Supplied records |
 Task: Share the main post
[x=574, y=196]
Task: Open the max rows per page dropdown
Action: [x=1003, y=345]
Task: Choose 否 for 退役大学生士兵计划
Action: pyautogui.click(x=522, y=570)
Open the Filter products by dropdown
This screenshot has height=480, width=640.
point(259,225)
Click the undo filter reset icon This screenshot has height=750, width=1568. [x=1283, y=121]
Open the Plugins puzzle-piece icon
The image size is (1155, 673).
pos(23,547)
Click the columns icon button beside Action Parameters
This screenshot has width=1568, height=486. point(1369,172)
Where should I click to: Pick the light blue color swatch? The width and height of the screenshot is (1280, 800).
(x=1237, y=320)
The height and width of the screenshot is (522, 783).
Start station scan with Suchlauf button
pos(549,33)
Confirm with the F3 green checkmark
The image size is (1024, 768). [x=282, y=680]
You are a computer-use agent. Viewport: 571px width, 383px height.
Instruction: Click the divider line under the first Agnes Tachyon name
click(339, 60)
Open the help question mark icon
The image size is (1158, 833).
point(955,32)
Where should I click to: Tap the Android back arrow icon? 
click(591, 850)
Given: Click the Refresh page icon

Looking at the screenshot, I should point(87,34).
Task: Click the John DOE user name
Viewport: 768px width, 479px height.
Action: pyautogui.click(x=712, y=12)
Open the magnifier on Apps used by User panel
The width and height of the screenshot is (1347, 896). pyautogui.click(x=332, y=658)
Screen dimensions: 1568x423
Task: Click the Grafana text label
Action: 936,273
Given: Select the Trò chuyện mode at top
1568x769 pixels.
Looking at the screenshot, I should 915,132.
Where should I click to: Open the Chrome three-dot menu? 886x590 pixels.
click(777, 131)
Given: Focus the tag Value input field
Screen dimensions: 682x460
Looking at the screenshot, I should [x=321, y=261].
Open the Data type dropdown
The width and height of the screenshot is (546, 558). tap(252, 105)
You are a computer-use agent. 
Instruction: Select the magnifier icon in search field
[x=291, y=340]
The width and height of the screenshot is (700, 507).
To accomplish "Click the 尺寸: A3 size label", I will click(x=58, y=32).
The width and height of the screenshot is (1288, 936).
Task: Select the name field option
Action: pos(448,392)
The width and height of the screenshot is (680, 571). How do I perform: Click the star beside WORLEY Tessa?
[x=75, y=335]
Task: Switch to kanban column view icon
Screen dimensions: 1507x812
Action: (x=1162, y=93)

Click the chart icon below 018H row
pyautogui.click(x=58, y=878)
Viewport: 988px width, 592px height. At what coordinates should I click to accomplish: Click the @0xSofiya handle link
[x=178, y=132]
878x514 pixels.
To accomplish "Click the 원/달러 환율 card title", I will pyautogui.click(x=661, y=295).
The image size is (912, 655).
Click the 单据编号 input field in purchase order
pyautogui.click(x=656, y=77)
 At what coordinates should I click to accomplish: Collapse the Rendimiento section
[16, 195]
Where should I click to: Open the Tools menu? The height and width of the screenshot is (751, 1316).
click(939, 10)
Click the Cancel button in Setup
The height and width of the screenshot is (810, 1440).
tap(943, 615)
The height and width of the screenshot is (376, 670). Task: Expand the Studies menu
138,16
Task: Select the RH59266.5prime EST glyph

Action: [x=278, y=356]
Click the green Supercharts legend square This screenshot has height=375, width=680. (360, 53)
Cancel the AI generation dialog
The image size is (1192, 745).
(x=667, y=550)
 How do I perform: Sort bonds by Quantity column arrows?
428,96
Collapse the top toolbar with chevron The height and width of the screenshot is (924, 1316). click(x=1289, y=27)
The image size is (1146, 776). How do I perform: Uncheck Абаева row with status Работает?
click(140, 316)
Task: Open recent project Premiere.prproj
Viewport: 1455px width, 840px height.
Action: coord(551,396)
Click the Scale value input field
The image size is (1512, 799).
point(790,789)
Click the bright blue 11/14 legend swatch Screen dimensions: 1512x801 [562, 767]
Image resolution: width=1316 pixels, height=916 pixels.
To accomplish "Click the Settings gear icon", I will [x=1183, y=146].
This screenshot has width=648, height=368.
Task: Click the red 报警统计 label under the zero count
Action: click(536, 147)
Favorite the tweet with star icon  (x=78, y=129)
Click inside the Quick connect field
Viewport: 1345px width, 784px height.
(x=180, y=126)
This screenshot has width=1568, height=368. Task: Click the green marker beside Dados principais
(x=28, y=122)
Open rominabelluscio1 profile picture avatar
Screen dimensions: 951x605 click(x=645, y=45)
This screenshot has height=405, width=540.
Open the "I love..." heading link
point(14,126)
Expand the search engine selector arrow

Activity | The whole listing above needs to be written out again exactly.

Problem solution |
 Task: Share the main post
[x=574, y=196]
Task: Open the max rows per page dropdown
Action: [x=1003, y=345]
Task: Choose 否 for 退役大学生士兵计划
Action: pyautogui.click(x=522, y=570)
Open the Filter products by dropdown
This screenshot has height=480, width=640.
point(259,225)
Click the undo filter reset icon This screenshot has height=750, width=1568. [x=1283, y=121]
Open the Plugins puzzle-piece icon
The image size is (1155, 673).
pos(23,547)
Click the columns icon button beside Action Parameters
This screenshot has width=1568, height=486. point(1369,172)
Where should I click to: Pick the light blue color swatch? The width and height of the screenshot is (1280, 800).
(x=1237, y=320)
The height and width of the screenshot is (522, 783).
Start station scan with Suchlauf button
pos(549,33)
Confirm with the F3 green checkmark
The image size is (1024, 768). [x=282, y=680]
You are a computer-use agent. Viewport: 571px width, 383px height.
Instruction: Click the divider line under the first Agnes Tachyon name
click(339, 60)
Open the help question mark icon
The image size is (1158, 833).
point(955,32)
Where should I click to: Tap the Android back arrow icon? 
click(591, 850)
Given: Click the Refresh page icon

Looking at the screenshot, I should point(87,34).
Task: Click the John DOE user name
Viewport: 768px width, 479px height.
Action: pyautogui.click(x=712, y=12)
Open the magnifier on Apps used by User panel
The width and height of the screenshot is (1347, 896). pyautogui.click(x=332, y=658)
Screen dimensions: 1568x423
Task: Click the Grafana text label
Action: 936,273
Given: Select the Trò chuyện mode at top
1568x769 pixels.
Looking at the screenshot, I should 915,132.
Where should I click to: Open the Chrome three-dot menu? 886x590 pixels.
click(777, 131)
Given: Focus the tag Value input field
Screen dimensions: 682x460
Looking at the screenshot, I should [x=321, y=261].
Open the Data type dropdown
The width and height of the screenshot is (546, 558). tap(252, 105)
You are a computer-use agent. 
Instruction: Select the magnifier icon in search field
[x=291, y=340]
The width and height of the screenshot is (700, 507).
To accomplish "Click the 尺寸: A3 size label", I will click(x=58, y=32).
The width and height of the screenshot is (1288, 936).
Task: Select the name field option
Action: pos(448,392)
The width and height of the screenshot is (680, 571). How do I perform: Click the star beside WORLEY Tessa?
[x=75, y=335]
Task: Switch to kanban column view icon
Screen dimensions: 1507x812
Action: (x=1162, y=93)

Click the chart icon below 018H row
pyautogui.click(x=58, y=878)
Viewport: 988px width, 592px height. At what coordinates should I click to accomplish: Click the @0xSofiya handle link
[x=178, y=132]
878x514 pixels.
To accomplish "Click the 원/달러 환율 card title", I will pyautogui.click(x=661, y=295).
The image size is (912, 655).
Click the 单据编号 input field in purchase order
pyautogui.click(x=656, y=77)
 At what coordinates should I click to accomplish: Collapse the Rendimiento section
[16, 195]
Where should I click to: Open the Tools menu? The height and width of the screenshot is (751, 1316).
click(939, 10)
Click the Cancel button in Setup
The height and width of the screenshot is (810, 1440).
tap(943, 615)
The height and width of the screenshot is (376, 670). Task: Expand the Studies menu
138,16
Task: Select the RH59266.5prime EST glyph

Action: [x=278, y=356]
Click the green Supercharts legend square This screenshot has height=375, width=680. (360, 53)
Cancel the AI generation dialog
The image size is (1192, 745).
(x=667, y=550)
 How do I perform: Sort bonds by Quantity column arrows?
428,96
Collapse the top toolbar with chevron The height and width of the screenshot is (924, 1316). click(x=1289, y=27)
The image size is (1146, 776). How do I perform: Uncheck Абаева row with status Работает?
click(140, 316)
Task: Open recent project Premiere.prproj
Viewport: 1455px width, 840px height.
Action: coord(551,396)
Click the Scale value input field
The image size is (1512, 799).
point(790,789)
Click the bright blue 11/14 legend swatch Screen dimensions: 1512x801 [562, 767]
Image resolution: width=1316 pixels, height=916 pixels.
To accomplish "Click the Settings gear icon", I will [x=1183, y=146].
This screenshot has width=648, height=368.
Task: Click the red 报警统计 label under the zero count
Action: click(536, 147)
Favorite the tweet with star icon  (x=78, y=129)
Click inside the Quick connect field
Viewport: 1345px width, 784px height.
(x=180, y=126)
This screenshot has width=1568, height=368. Task: Click the green marker beside Dados principais
(x=28, y=122)
Open rominabelluscio1 profile picture avatar
Screen dimensions: 951x605 click(x=645, y=45)
This screenshot has height=405, width=540.
Open the "I love..." heading link
point(14,126)
Expand the search engine selector arrow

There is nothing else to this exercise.